Background:
In response to significant VAT fraud across the EU, including a €93 billion loss in 2020, the European Commission proposed the “VAT in Digital Age” (ViDA) initiative to modernize VAT systems through digitalization. Germany is implementing mandatory e-invoicing for domestic B2B transactions starting January 1, 2025, in line with this effort to improve compliance and transparency.
What is E-Invoicing?
E-invoicing refers to invoices issued, transmitted, and received in a structured electronic format. Germany’s new law requires compliance with the EU-standard CEN 16931. Paper and PDF invoices will be phased out, with structured formats becoming mandatory for B2B transactions between businesses established in Germany. This shift eliminates the need for consent to issue e-invoices, which will streamline the invoicing process. However, businesses must ensure their ERP systems can handle these formats.
Who Must Comply?
The regulation applies to entities established in Germany that issue invoices for domestic B2B transactions subject to VAT. This includes both legal persons and fixed establishments involved in sales.

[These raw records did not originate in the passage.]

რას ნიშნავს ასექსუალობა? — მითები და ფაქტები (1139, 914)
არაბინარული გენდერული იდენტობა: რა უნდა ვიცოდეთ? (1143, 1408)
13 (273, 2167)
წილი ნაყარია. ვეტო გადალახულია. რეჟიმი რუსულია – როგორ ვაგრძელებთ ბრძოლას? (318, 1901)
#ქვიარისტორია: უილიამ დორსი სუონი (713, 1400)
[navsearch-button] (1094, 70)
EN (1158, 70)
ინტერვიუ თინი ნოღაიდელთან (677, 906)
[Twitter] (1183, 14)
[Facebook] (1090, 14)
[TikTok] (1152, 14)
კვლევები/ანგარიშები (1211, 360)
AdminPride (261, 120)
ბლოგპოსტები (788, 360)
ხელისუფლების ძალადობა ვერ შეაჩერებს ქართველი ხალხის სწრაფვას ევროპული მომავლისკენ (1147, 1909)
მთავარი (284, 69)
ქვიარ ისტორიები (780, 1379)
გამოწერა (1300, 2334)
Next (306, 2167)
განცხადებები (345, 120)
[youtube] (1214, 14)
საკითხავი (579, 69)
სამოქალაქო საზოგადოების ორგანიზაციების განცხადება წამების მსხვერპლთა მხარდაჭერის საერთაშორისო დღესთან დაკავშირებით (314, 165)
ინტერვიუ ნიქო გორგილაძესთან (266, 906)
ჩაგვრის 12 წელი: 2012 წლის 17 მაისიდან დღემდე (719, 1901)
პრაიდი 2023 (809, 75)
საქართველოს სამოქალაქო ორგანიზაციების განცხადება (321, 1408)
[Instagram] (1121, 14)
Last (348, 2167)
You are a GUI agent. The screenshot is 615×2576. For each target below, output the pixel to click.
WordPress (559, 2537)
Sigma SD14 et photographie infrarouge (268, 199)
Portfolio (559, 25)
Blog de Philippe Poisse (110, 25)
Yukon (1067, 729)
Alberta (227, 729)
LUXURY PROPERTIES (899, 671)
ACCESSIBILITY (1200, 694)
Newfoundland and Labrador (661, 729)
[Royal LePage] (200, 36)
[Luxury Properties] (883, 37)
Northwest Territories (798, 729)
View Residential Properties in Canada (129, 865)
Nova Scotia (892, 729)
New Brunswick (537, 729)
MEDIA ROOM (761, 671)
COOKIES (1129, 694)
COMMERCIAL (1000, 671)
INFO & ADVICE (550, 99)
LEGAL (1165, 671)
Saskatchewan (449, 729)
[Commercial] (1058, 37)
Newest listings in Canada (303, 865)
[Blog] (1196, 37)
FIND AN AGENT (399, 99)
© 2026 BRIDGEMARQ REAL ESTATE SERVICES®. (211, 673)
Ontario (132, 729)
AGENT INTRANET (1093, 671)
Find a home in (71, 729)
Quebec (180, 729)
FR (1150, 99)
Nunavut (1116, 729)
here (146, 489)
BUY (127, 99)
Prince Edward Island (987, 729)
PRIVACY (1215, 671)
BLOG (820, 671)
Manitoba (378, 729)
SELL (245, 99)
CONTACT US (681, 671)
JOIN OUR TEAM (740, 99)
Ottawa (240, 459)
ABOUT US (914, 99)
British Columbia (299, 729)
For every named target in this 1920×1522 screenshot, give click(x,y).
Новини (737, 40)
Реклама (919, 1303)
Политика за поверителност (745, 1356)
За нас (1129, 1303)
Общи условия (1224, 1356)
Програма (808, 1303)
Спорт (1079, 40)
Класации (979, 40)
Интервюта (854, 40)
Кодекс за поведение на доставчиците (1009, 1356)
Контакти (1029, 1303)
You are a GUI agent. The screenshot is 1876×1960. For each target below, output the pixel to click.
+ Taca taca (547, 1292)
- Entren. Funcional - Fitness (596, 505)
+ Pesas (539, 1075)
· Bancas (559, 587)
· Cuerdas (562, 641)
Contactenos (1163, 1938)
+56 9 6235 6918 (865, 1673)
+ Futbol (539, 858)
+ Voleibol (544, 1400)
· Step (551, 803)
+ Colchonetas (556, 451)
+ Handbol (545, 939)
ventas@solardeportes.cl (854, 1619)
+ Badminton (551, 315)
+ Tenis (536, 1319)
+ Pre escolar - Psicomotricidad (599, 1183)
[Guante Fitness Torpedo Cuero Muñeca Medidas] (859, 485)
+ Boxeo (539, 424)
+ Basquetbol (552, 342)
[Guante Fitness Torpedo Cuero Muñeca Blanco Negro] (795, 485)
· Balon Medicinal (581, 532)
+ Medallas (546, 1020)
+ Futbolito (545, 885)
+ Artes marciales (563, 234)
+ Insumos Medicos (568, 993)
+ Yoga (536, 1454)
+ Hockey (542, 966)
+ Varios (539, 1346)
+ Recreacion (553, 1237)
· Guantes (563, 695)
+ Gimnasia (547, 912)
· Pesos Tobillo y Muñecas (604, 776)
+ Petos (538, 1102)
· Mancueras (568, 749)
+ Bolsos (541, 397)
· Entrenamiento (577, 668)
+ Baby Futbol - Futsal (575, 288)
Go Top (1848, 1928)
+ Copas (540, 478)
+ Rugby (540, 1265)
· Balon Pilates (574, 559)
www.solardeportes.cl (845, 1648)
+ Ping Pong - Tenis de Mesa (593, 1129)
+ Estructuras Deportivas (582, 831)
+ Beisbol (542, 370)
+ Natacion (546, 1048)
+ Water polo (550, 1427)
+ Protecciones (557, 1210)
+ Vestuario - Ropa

Companies registered for VAT in Germany but without an establishment in the country are exempt from the e-invoicing requirement.
Transitional Provisions and Exceptions
A phased approach will gradually introduce e-invoicing:
Sanctions for Non-Compliance
Failing to comply with the new e-invoicing requirements can result in fines and the denial of input tax deductions. Each improperly issued invoice may result in fines up to EUR 5,000, and businesses may face penalties in the central trade register.
Preparing for E-Invoicing
To ensure compliance by January 2025, businesses should assess their systems for processing e-invoices and adopt the necessary IT solutions. Early action is critical to avoid disruptions, penalties, and input tax deduction denials. This preparation includes analyzing business transactions, aligning ERP systems with CEN 16931 standards, and ensuring the capacity to both issue and receive structured invoices.
By making these changes, businesses will not only comply with the new laws but also improve operational efficiency and safeguard against fraud.
Conclusion
Germany’s transition to mandatory e-invoicing reflects broader EU efforts to digitize VAT processes and reduce fraud. Businesses must take proactive steps to prepare for the upcoming changes, ensuring compliance by 2025 and full adaptation by 2028.